В это время слышу стук в дверь. Надо бы откликнуться, но сил нет, тем более, что я практически голышом. Лучше пускай подумают, что заснула. Но не тут-то было, щёлкает замок ручки, и кто-то заходит,
- Маша! Ма-аш! – Лёшка! Идёт к спальне и от дверей, - можно я войду?
- Нельзя! – бурчу, - я голая!
- Ты в трусах, я вижу, - вот упёртый баран, чего спрашивает, всё равно протопал до кровати, - ты жива?
- Ну, если разговариваю, то, скорее всего, да, - хотя уже еле языком ворочаю, - что случилось? – в смысле, чего припёрся?
- Ты сгорела по полной, у Зейнеп нашёлся пантенол, давай набрызгаем?
- Лёш, я ничего не хочу, у меня спина, как пергамент после раскалённой сковородки, отстань, а?
- Ты лежи, Маш, я сам, - и принимается покрывать мою подгоревшую спину и плечи пышной пеной. Под прохладной пузырящейся шубой и правда становится немного полегче.
- Спасибо, друг! – искренне благодарю.
- Ну вот, уже и друг, а не поросячий хвостик!
- Как ты сказал? Повтори! – даже оживаю немного.
- Друг, а не поросячий хвостик… - повторяет недоумённо.
- Прямо, как папа, - так мне становится сразу хорошо… блаженно.
Но ненадолго. Болит всё тело, и голова в том числе, Лёшка что-то говорит, а я видно ляпаю невпопад, и он, коснувшись прохладной ладонью моего огненного лба, замечает,
- Температура, Марусь! – когда я стала Марусей, не знаю, но в сочетании с нежным касанием, дарящим облегчение, это имя воспринимается очень органично, и я его принимаю. А Лёшка, отняв руку, чем сильно меня огорчает, просит, - подожди, сейчас вернусь!
- Куда ж я денусь с подводной лодки!..
- На выпей! – через некоторое время со стаканом шипучки стоит перед моим носом на коленях, - у Зейнеп нашлось какое-то лекарство от температуры, должно помочь!
Кое-как приспосабливаюсь, стараясь не менять горизонтального положения, чтобы не беспокоить спину, и выпиваю залпом.
- Вот и молодец!
За окном темнеет очень быстро, в комнате соответственно тоже, но Лёшка упорно сидит возле меня. По крайней мере, выходя ненадолго из забытья, в которое периодически впадаю, чувствую его присутствие.
Не знаю, много ли прошло времени, начинает бить озноб,
- Холодно! – жалуюсь в темноту.
- Сейчас! – аккуратно размазывает остатки невпитавшейся пены по моей многострадальной спине. Так нежно и осторожно, что мне даже приятно. И… стыдно,
- Лёш, прости меня, пожалуйста! Я такая дура! – признаюсь ему и себе.
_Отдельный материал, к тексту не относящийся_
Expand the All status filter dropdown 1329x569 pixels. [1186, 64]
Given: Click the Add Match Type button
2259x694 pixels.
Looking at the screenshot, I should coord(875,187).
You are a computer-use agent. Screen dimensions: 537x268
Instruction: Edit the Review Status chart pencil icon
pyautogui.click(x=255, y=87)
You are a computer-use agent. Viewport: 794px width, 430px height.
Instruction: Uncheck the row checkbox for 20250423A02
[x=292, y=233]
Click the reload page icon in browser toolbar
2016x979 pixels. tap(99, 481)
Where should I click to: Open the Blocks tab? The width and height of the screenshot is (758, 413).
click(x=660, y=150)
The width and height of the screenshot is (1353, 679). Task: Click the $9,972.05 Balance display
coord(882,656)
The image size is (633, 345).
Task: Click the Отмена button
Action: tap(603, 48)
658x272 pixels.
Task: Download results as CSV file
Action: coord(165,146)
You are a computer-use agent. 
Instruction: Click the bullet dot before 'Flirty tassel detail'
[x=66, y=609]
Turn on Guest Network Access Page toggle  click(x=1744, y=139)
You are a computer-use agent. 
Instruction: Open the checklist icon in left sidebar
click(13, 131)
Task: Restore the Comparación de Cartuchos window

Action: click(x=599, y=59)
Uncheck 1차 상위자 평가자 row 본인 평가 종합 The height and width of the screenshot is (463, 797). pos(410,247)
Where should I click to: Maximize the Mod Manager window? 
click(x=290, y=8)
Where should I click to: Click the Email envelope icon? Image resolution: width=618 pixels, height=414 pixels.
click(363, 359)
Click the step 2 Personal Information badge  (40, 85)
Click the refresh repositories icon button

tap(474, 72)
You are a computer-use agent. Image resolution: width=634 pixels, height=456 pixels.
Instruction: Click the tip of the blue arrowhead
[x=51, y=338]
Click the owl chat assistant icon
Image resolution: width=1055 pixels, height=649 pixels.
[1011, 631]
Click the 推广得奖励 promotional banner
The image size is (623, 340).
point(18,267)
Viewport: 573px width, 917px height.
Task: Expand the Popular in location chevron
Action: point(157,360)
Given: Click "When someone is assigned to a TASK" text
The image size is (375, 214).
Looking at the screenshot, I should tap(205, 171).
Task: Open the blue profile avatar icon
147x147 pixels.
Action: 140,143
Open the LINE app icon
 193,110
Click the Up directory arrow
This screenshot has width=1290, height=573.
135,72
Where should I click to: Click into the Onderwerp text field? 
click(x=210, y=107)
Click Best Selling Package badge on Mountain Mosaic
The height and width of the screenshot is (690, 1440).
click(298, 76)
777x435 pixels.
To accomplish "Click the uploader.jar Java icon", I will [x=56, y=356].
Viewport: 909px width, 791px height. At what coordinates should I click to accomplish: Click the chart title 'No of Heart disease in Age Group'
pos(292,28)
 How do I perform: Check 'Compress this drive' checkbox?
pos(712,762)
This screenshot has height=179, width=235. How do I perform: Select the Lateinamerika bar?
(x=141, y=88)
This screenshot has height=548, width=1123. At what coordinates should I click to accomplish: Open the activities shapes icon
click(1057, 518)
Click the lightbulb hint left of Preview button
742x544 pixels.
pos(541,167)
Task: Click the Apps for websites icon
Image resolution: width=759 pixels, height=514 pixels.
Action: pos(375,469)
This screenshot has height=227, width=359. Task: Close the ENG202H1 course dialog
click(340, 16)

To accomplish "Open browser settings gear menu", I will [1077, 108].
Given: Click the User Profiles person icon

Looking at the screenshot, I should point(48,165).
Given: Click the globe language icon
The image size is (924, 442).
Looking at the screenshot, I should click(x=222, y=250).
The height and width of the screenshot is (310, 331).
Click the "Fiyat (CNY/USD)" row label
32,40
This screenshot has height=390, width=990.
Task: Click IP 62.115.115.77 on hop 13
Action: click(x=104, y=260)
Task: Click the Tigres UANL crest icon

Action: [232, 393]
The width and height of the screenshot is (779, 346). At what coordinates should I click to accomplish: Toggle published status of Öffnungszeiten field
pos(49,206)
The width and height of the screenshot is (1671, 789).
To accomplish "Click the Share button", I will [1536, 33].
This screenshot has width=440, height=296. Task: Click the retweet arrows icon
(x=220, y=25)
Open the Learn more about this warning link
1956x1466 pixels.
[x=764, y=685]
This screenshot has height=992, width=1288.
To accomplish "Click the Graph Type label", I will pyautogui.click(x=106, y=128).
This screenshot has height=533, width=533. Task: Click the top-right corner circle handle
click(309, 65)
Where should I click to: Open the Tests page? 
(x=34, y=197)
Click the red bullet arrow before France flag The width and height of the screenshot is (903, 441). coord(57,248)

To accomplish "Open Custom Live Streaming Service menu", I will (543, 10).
- Ты прости! Никакая не дура, Марусь, - успокаивает, - просто не знала, что так может получиться, - укутывает покрывалом, стараясь устроить так, чтобы его поверхность не касалась кожи на спине. Таблетка действует, немного легчает, и я засыпаю, но перед тем, как окончательно отъехать, мне кажется, что щеки коснулось что-то лёгкое и нежное, едва уловимое, как мимолётный поцелуй. Наверное, сон такой бредовый. Но очень приятный! Это хорошо, в таком состоянии только спать и нужно…
…Чтобы утром обнаружить свою заботливую няньку на одной со мной постели. Он так и заснул рядом прямо в одежде. Очень деликатно устроился на краю, чтобы ненароком не потревожить. Снова в обнимку с подушкой, а лицом ко мне.
Впервые вижу Алёшу так близко. Он спит, а я беззастенчиво разглядываю его лицо. Оно отнюдь не идеально, бровки немного домиком, и нос не так скульптурен, как мог бы, да ещё и горбинка, снова нижнюю часть марает синевой густо пробивающаяся щетина. Он из тех мужчин, кому подойдут два выхода: либо позволить бороде победить и стать хотя бы трёхдневной для особого мужского шарма, думаю, такие страдальцы и ввели это в моду, либо не расставаться с бритвой, воюя с буйной порослью два раза в сутки.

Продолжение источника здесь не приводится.